In Britain alone, the relevant commissioner has not taken the severity of the company’s wrongdoing seriously enough. The ICO has really let the British people down in that regard. We deserve better from those who are given the responsibility of protecting our privacy. After all, the Metropolitan police are currently investigating Google over this issue. If the allegations against Google merit an investigation by the police, who have to consider the criminal standard of fault, how is it plausible to say that those allegations do not merit an investigation by the ICO? I also question how sensible it is for the regulator to issue a press release when a Metropolitan police investigation is still under way.
To be fair, Google is hardly the only offender in privacy terms. Other hon. Members have mentioned sites such as Facebook, which I personally use avidly to communicate with more than 1,000 of my constituents. More generally, all the social networking media have privacy issues, but of all the providers and organisations working online, Google is the only one that I know of that has roamed the streets, taking data from the airwaves. That puts them in a special category.

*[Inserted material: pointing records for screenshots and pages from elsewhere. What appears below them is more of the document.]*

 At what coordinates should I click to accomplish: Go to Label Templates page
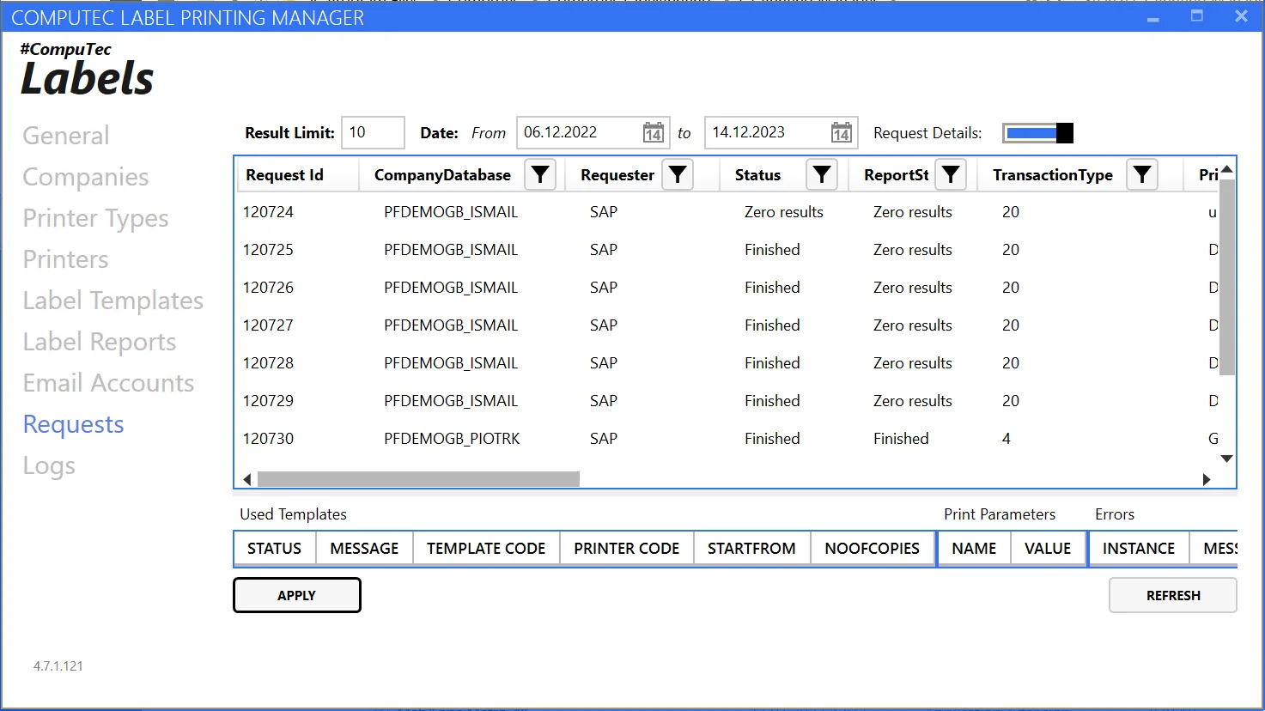[113, 301]
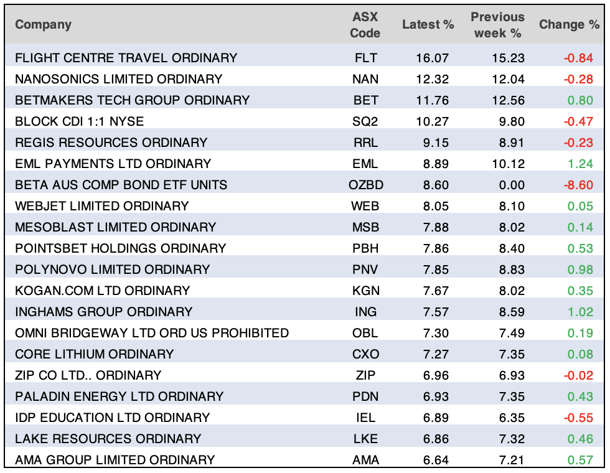The image size is (610, 473).
Task: Click Omni Bridgeway Ltd Ord US Prohibited
Action: point(151,333)
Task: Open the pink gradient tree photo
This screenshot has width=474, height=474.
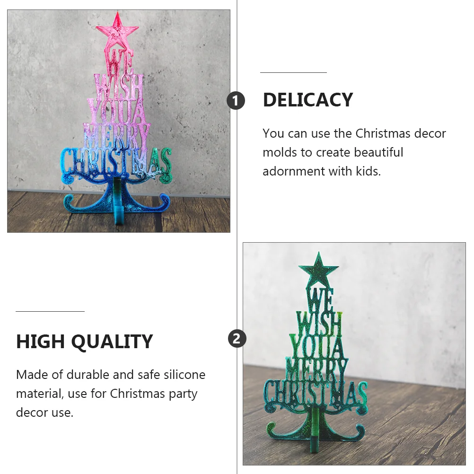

Apart from the seizing of data by Google cars for Street View, like most companies in the online space, Google can generally defend its products when challenged about privacy or intrusiveness by pointing to the implied or explicit consent of users to surrender or generate data that will be retained by the company. However, that does not apply to Street View images, which are of homes whose owners have not consented to having such images shared and of members of the public who have not consented to having their bodies displayed.
In conclusion, this is perhaps the largest invasion of privacy ever to happen in the private sector in the UK. Moreover, it appears that it was only halted after the company involved got caught. So I am pleased that we have been able to debate these issues fully in Westminster Hall today, and once again I congratulate my hon. Friend on securing this important debate.